**WHAT THE TASK ASKS**
Only the lines from the "Click the @StePMikrobe" line through the last line of the material below belong in the answer, reproduced exactly and with no pictures.

=== Section Start ===

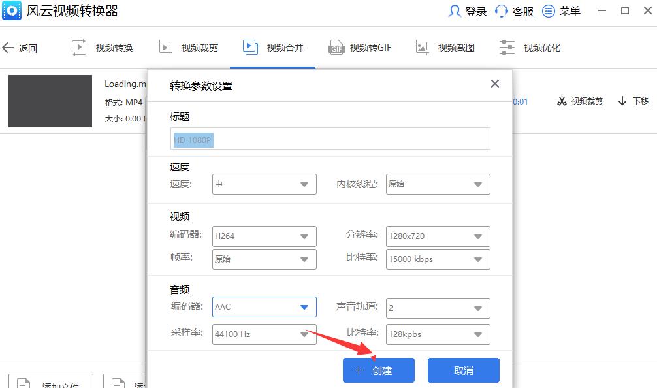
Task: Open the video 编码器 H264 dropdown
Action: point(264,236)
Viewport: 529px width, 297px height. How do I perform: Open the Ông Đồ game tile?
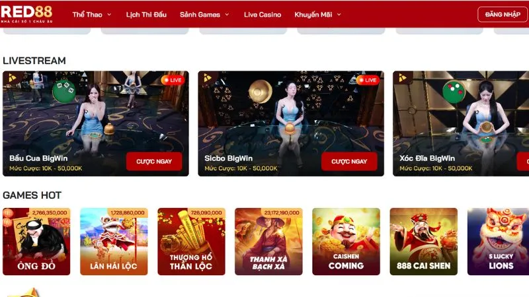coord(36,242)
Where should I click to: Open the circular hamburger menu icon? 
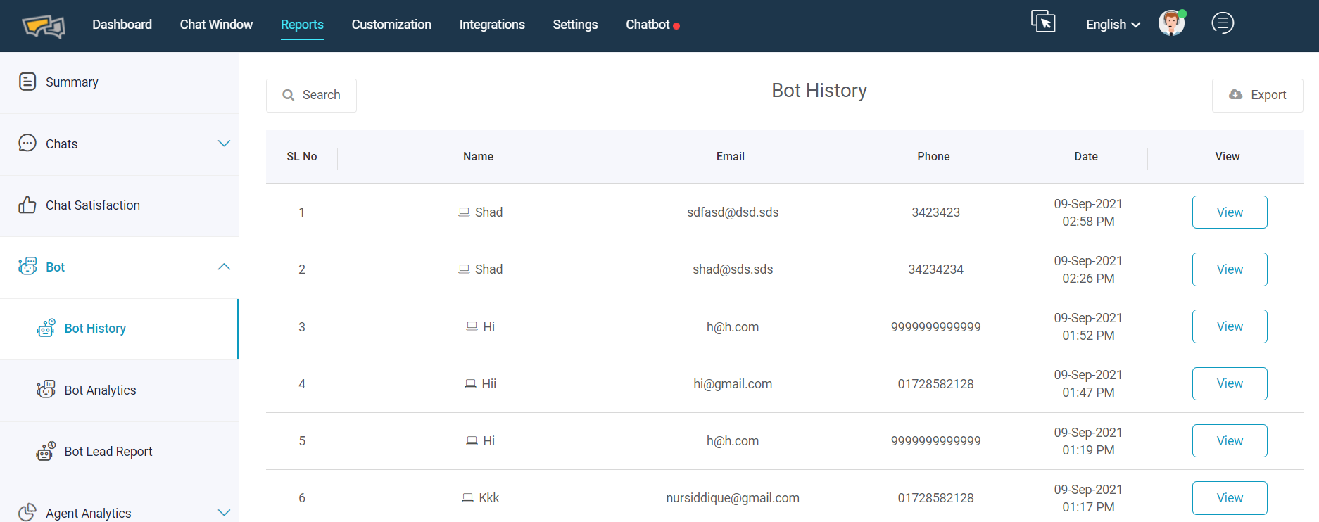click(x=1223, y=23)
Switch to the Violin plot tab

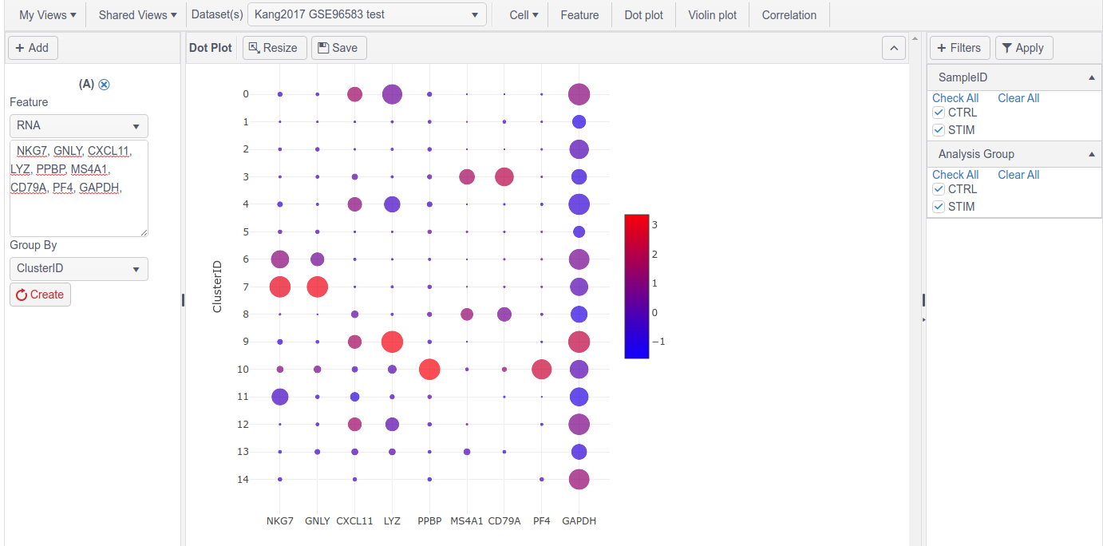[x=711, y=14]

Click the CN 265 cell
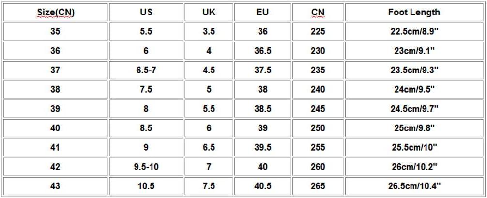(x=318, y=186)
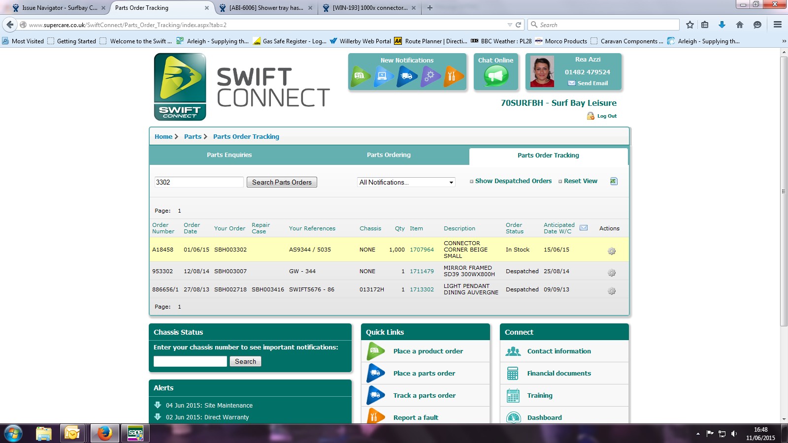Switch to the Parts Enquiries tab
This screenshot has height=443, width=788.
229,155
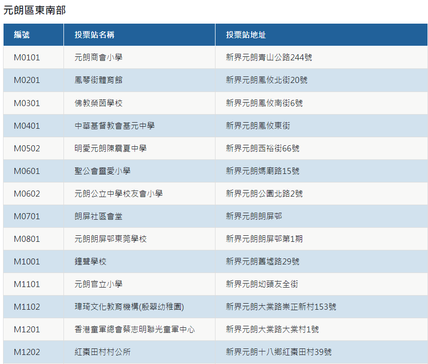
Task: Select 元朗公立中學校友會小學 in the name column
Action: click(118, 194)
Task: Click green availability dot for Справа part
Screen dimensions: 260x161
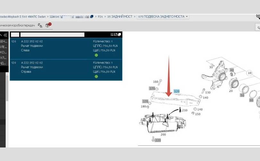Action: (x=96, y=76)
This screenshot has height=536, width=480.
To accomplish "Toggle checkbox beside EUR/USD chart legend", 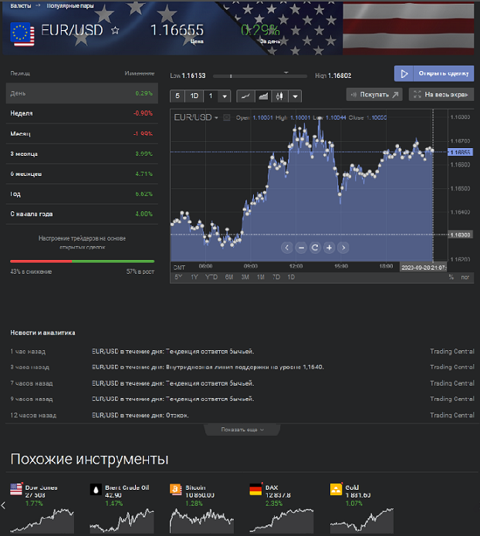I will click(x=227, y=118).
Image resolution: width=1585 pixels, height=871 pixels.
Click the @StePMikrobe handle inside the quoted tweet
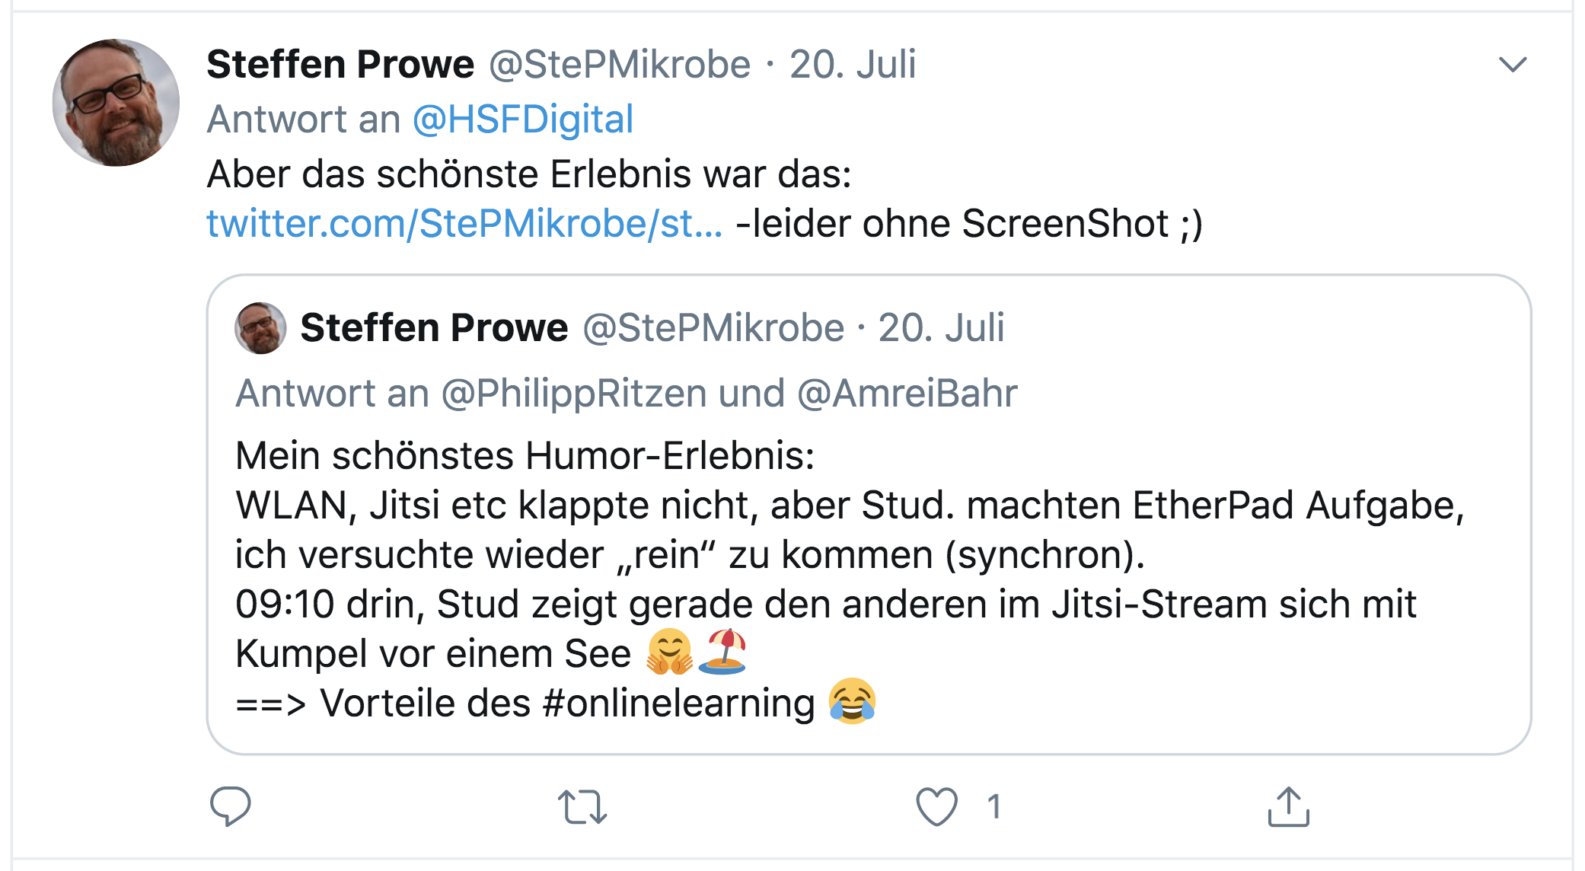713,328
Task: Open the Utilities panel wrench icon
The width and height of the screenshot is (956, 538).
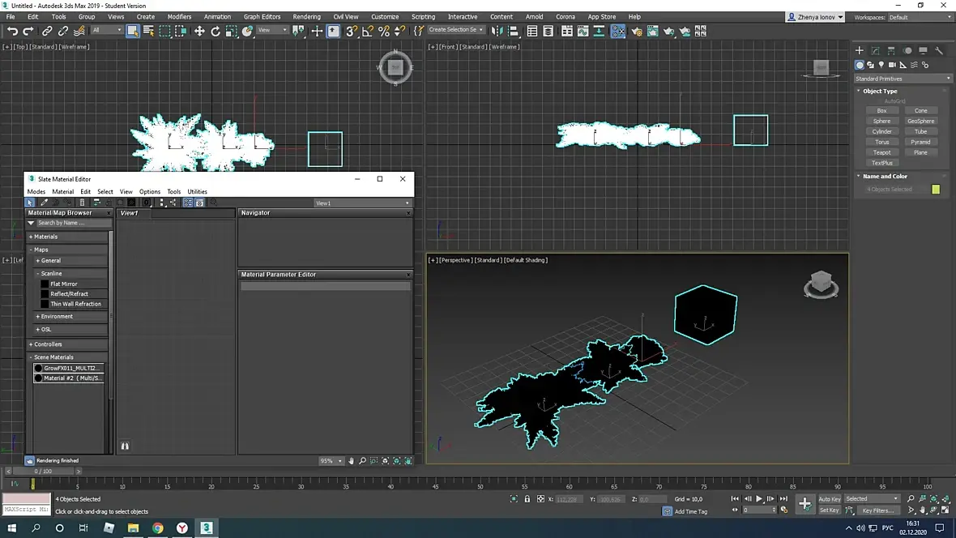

=== Section End ===

**SOLVED EXERCISE**
Click the @StePMikrobe handle inside the quoted tweet
713,328
Task: Open the Utilities panel wrench icon
The width and height of the screenshot is (956, 538).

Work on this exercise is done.